WHAT IS BEING ASKED ▸ What you return must be the lines of the data that hold the word "width".

PROVIDED ENTRIES ▸
[Start of Attachment]

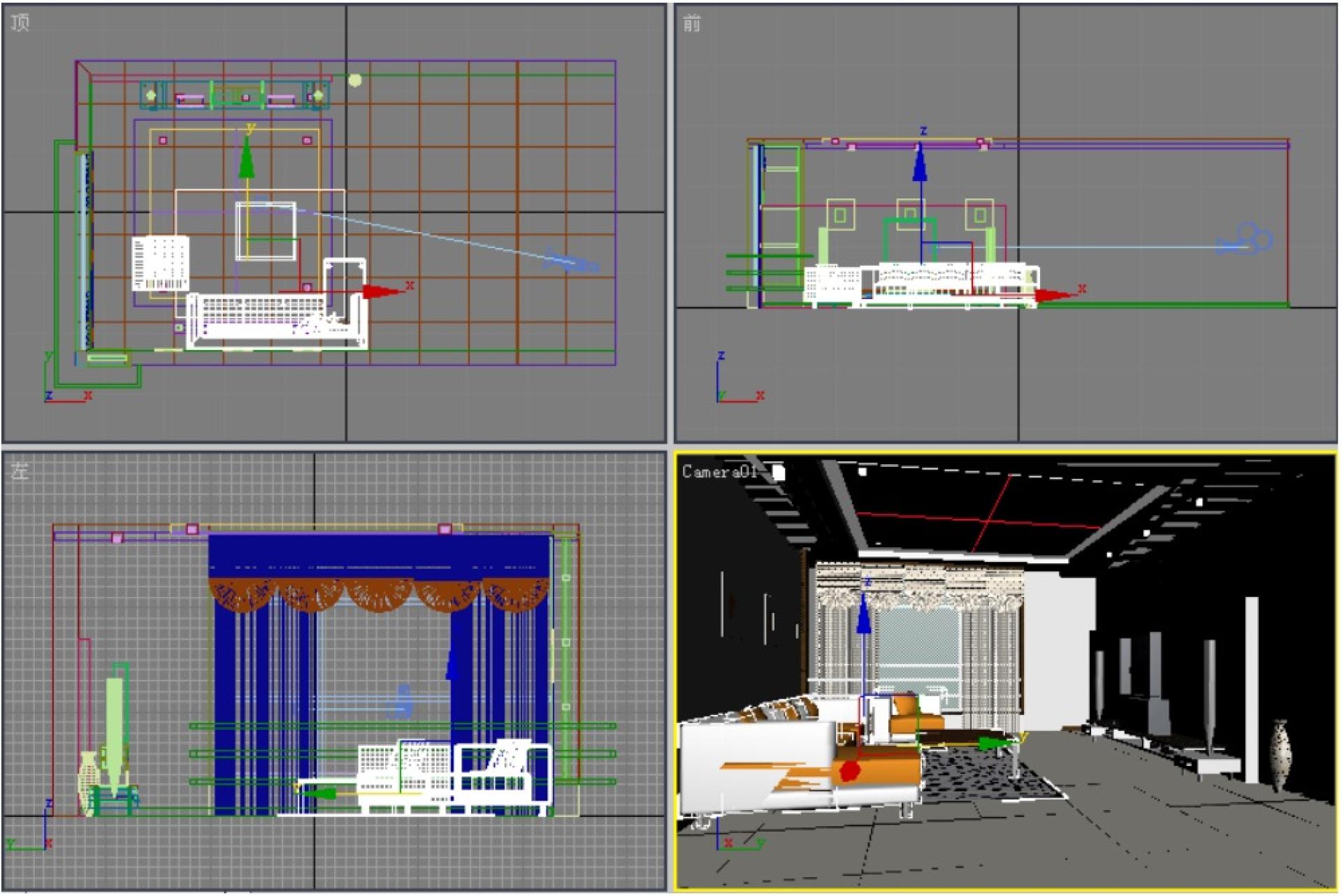Screen dimensions: 1342x896
Task: Select the blue camera icon in front viewport
Action: 1246,240
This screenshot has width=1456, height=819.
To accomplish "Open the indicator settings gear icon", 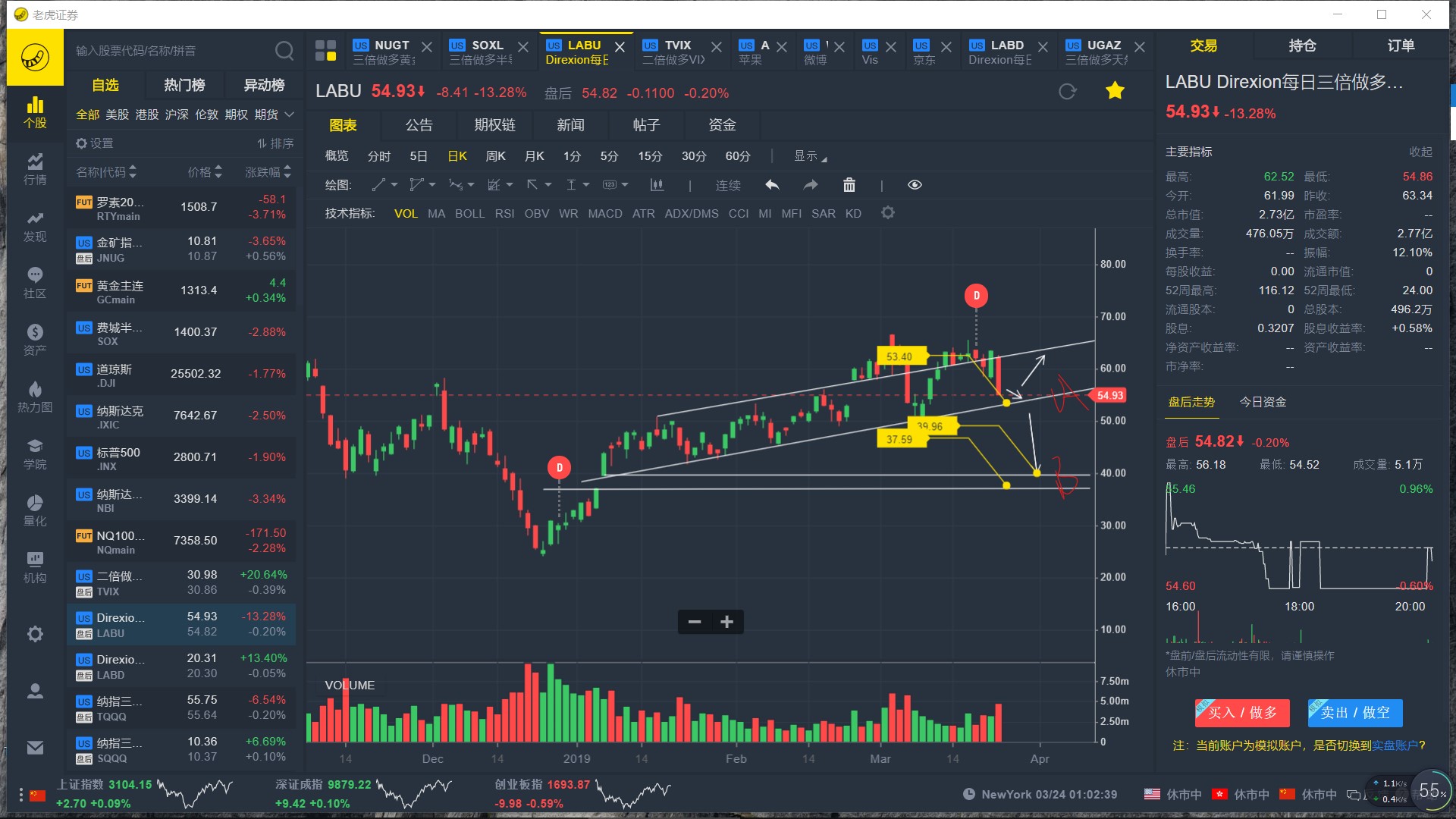I will [888, 213].
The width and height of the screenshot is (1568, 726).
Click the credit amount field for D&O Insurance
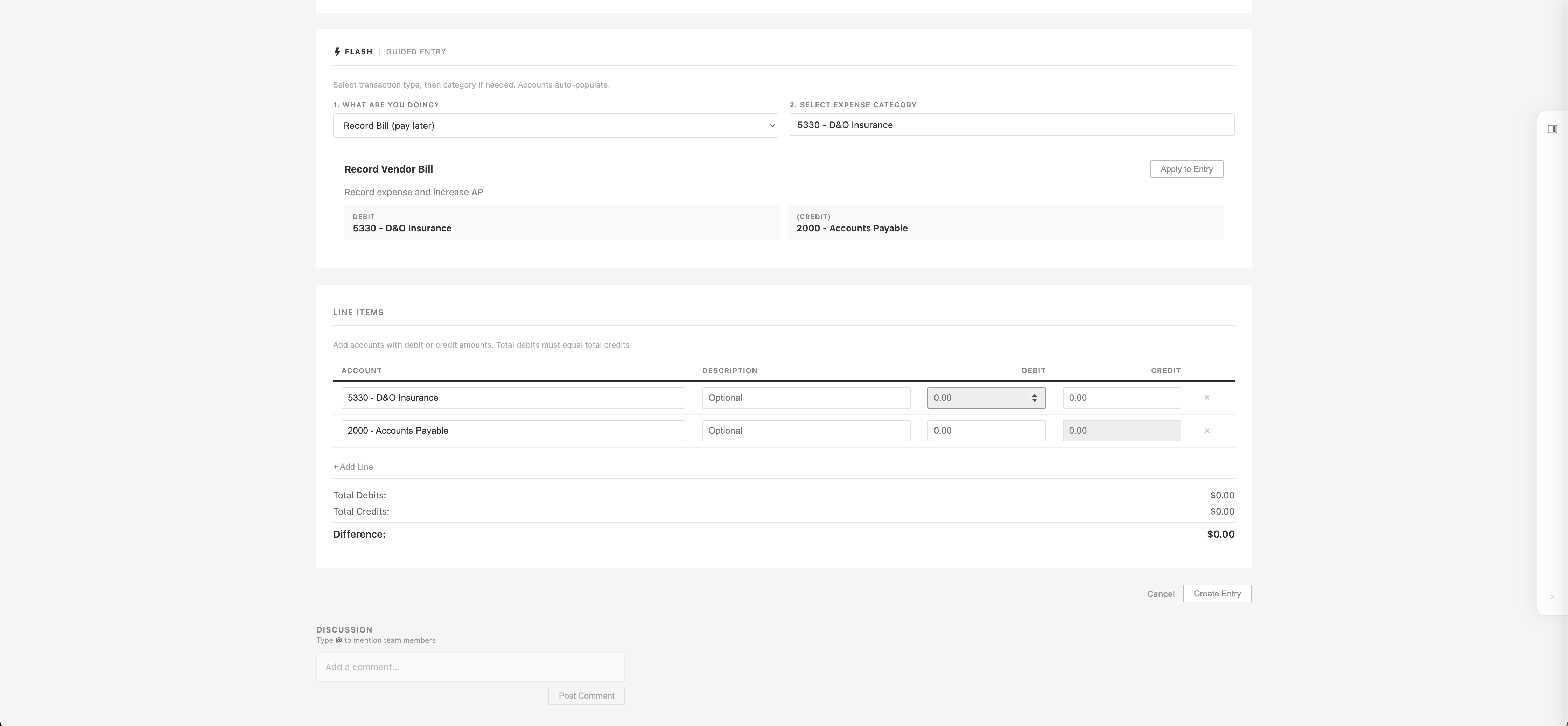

[End of Attachment]

SOLUTION TO THE PROBLEM ▸
This screenshot has width=1456, height=819.
The width and height of the screenshot is (1568, 726).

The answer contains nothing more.